Seeing things differently

Rules play a vital role in the success of the insurance industry, but what happens when they are taken away? Phil Evans looks at the regulator's principles-based treating customers fairly agenda and explains that, by putting itself in customers' shoes, the industry can dispel the confusion surrounding this issue.

The insurance industry likes rules — in fact it could not function without them. Policy documents are awash with them, in the form of terms and conditions, and pricing is fundamentally rule-based mathematics. There is no doubt they have served the industry well. So when a regulatory regime is introduced based on principles and prescription, it is hardly surprising the industry needs a little time to adjust.

This approach leaves businesses with the conundrum of striking a balance between their customers' needs and their own commercial aspirations. And this line is a tricky one to tread when you consider a firm may only discover it has got it wrong when the Financial Services Authority comes calling. So, if there are no official rules on treating customers fairly, how are firms supposed to know if they are failing to make the grade?
○ ○ ○ ○ ○
TASK BRIEF
Transcribe the part of the insurance article above starting at "The insurance industry likes" and ending at "time to adjust.".

MATERIAL
○ ○ ○ ○ ○
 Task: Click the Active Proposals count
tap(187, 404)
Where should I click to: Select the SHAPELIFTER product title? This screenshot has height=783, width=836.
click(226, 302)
○ ○ ○ ○ ○
WRITTEN SOLUTION
The insurance industry likes rules — in fact it could not function without them. Policy documents are awash with them, in the form of terms and conditions, and pricing is fundamentally rule-based mathematics. There is no doubt they have served the industry well. So when a regulatory regime is introduced based on principles and prescription, it is hardly surprising the industry needs a little time to adjust.